Upon his part Gascoyne was full of the lore of the waiting-room
and the antechamber, and Myles, who in all his life had never
known a lady, young or old, excepting his mother, was never tired
of lying silently listening to Gascoyne's chatter of the gay
doings of the castle gentle-life, in which he had taken part so
often in the merry days of his pagehood.
"I do wonder," said Myles, quaintly, "that thou couldst ever find
the courage to bespeak a young maid, Francis. Never did I do so,
nor ever could. Rather would I face three strong men than one
young damsel."
Whereupon Gascoyne burst out laughing. "Marry!" quoth he, "they
be no such terrible things, but gentle and pleasant spoken, and
soft and smooth as any cat."
"No matter for that," said Myles; "I would not face one such for
worlds."
It was during the short time when, so to speak, the two owned the
solitude of the Brutus Tower, that Myles told his friend of his
father's outlawry and of the peril in which the family stood. And
thus it was.
"I do marvel," said Gascoyne one day, as the two lay stretched in
the Eyry, looking down into the castle court-yard below--"I do
marvel, now that thou art 'stablished here this month and more,
that my Lord doth never have thee called to service upon
household duty. Canst thou riddle me why it is so, Myles?"

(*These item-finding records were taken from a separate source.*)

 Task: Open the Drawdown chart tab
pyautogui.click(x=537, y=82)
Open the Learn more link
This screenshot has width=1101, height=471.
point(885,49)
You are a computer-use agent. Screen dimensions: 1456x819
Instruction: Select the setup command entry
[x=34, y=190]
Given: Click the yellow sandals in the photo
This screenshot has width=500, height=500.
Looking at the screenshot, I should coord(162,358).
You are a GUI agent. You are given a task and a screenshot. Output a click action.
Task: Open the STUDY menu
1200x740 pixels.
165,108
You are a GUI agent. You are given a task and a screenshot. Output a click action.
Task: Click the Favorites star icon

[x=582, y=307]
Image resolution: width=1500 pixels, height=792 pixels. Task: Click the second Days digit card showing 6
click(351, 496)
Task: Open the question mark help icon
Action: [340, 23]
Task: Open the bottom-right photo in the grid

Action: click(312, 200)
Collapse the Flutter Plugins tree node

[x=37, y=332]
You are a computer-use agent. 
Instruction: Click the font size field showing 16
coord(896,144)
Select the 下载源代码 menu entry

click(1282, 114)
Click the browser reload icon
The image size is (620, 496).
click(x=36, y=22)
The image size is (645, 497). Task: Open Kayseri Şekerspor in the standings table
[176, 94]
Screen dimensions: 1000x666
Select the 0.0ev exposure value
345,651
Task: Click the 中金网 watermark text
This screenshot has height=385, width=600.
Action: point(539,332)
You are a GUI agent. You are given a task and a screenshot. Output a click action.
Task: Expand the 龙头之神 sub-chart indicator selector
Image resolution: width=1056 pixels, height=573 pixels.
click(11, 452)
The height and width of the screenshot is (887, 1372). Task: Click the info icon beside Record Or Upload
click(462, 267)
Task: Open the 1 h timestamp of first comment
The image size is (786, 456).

The subject was a very sore one with Myles. Until Sir James had
told him of the matter in his office that day he had never known
that his father was attainted and outlawed. He had accepted the
change from their earlier state and the bald poverty of their
life at Crosbey-Holt with the easy carelessness of boyhood, and
Sir James's words were the first to awaken him to a realization
of the misfortunes of the house of Falworth. His was a brooding
nature, and in the three or four weeks that passed he had
meditated so much over what had been told him, that by-and-by it
almost seemed as if a shadow of shame rested upon his father's
fair fame, even though the attaint set upon him was unrighteous
and unjust, as Myles knew it must be. He had felt angry and
resentful at the Earl's neglect, and as days passed and he was
not noticed in any way, his heart was at times very bitter.
So now Gascoyne's innocent question touched a sore spot, and
Myles spoke with a sharp, angry pain in his voice that made the
other look quickly up. "Sooner would my Lord have yonder
swineherd serve him in the household than me," said he.
"Because," answered Myles, with the same angry bitterness in his
voice, "either the Earl is a coward that feareth to befriend me,
or else he is a caitiff, ashamed of his own flesh and blood, and
of me, the son of his one-time comrade."
Gascoyne raised himself upon his elbow, and opened his eyes wide
in wonder. "Afeard of thee, Myles!" quoth he. "Why should he be
afeared to befriend thee? Who art thou that the Earl should fear
thee?"
Myles hesitated for a moment or two; wisdom bade him remain
silent upon the dangerous topic, but his heart yearned for
sympathy and companionship in his trouble. "I will tell thee,"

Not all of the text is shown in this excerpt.